Ronson has a little less sympathy, perhaps, for Jonah Lehrer, the prodigious science writer who was exposed by another journalist for a series of inaccuracies — and outright falsehoods — in his book Imagine. Lehrer's position as a bestseller and a staff writer at The New Yorker, one of the world's most prestigious (and fastidious in its fact-checking) publications, meant that when the extent of his dishonesty was proven the internet public gave him a public shaming commensurate with the trappings his position had given him. Here, Ronson is the first journalist to speak to Lehrer publicly ("What I feel mostly, is radioactive"), and follow the nadir of his downfall — a speech at the Knight Foundation in Miami. There, Lehrer stood in front of a wall of live tweets condemning him: "Jonah Lehrer is a friggin' sociopath."
The rest of the cast are all shamed in slightly different ways. There's a woman who gave the finger at Arlington National Cemetery and was crucified when the image escaped her Facebook page and became public; the This American Life contributor who made up elements of an exposé of Apple; a former New Jersey governor who'd had a gay affair. Ronson is, typically, deft at getting to speak to people who have chosen to shut themselves off.
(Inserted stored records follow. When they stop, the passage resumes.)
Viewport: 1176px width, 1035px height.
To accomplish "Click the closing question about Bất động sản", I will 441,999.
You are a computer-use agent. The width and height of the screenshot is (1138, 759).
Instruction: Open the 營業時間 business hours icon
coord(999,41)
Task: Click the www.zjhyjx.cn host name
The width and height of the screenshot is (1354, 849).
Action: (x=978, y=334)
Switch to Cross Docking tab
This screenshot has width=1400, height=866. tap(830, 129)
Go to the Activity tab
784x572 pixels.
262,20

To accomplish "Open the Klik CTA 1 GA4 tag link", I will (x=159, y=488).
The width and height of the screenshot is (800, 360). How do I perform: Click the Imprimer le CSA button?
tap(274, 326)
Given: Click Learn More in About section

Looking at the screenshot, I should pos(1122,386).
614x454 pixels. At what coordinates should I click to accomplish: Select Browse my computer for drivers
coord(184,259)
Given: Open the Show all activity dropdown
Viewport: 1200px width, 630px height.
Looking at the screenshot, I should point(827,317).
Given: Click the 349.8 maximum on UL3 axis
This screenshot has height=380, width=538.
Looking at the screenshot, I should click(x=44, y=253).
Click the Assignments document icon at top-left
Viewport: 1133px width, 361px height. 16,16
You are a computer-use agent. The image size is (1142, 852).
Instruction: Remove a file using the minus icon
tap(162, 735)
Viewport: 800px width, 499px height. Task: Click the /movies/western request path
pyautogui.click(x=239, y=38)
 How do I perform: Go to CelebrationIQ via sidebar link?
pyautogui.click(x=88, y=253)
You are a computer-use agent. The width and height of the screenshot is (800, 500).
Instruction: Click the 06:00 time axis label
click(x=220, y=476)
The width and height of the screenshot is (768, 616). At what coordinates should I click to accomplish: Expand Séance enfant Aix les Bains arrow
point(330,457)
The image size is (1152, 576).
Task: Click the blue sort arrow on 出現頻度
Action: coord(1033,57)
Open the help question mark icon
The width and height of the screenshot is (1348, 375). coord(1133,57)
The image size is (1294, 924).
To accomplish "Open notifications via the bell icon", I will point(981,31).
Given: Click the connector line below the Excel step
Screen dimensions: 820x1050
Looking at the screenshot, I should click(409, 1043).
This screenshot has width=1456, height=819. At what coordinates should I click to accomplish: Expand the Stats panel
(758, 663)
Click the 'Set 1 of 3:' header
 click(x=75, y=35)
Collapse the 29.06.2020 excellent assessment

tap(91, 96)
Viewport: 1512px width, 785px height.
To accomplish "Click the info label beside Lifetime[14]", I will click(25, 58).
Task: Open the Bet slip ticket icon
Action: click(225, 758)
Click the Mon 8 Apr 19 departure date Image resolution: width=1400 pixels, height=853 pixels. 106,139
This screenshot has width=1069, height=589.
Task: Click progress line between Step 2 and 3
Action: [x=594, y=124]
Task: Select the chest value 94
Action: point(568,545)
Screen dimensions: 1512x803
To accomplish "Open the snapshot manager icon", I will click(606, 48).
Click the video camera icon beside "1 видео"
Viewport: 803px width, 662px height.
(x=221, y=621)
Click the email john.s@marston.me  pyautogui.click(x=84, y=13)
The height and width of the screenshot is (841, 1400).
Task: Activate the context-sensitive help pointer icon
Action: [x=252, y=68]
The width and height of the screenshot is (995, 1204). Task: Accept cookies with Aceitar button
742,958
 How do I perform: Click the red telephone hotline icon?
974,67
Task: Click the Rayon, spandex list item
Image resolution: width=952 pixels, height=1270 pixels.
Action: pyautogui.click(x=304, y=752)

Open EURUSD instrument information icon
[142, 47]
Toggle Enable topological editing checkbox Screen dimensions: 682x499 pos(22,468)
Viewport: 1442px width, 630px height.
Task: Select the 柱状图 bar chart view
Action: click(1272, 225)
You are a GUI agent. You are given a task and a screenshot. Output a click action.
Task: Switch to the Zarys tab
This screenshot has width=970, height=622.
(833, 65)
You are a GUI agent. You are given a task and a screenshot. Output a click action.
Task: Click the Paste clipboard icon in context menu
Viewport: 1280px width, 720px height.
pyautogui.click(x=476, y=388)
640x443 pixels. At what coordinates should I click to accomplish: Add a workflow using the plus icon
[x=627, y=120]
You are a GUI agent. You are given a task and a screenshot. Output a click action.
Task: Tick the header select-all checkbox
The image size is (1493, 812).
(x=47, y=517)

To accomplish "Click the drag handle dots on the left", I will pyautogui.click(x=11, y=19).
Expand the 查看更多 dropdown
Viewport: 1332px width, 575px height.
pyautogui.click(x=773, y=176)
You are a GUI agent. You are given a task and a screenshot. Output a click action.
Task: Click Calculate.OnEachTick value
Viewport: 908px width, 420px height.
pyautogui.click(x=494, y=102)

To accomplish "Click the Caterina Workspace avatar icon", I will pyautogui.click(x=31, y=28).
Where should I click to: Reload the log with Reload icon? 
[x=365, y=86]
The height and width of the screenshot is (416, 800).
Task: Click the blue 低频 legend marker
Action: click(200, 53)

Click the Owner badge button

He also comes to a fairly grim conclusion when looking at a prostitution scandal in Maine in which a Zumba class/prostitution ring was revealed to have kept immaculate records, thus allowing its clients to be prosecuted. One of them told Ronson that when he'd discussed the outcome with other clients, none had experienced a shaming except one, who was a woman. And, of course, Alexis Wright, the prostitute at the centre of the scandal. In fact, it is depressingly common among the women publicly humiliated for their actions that their shaming quickly becomes viciously misogynistic. As Ronson notes in an email to interviewee Max Mosley: "Of all the scandals, being a man in a sex scandal is probably the one to hope for." Mosley agreed.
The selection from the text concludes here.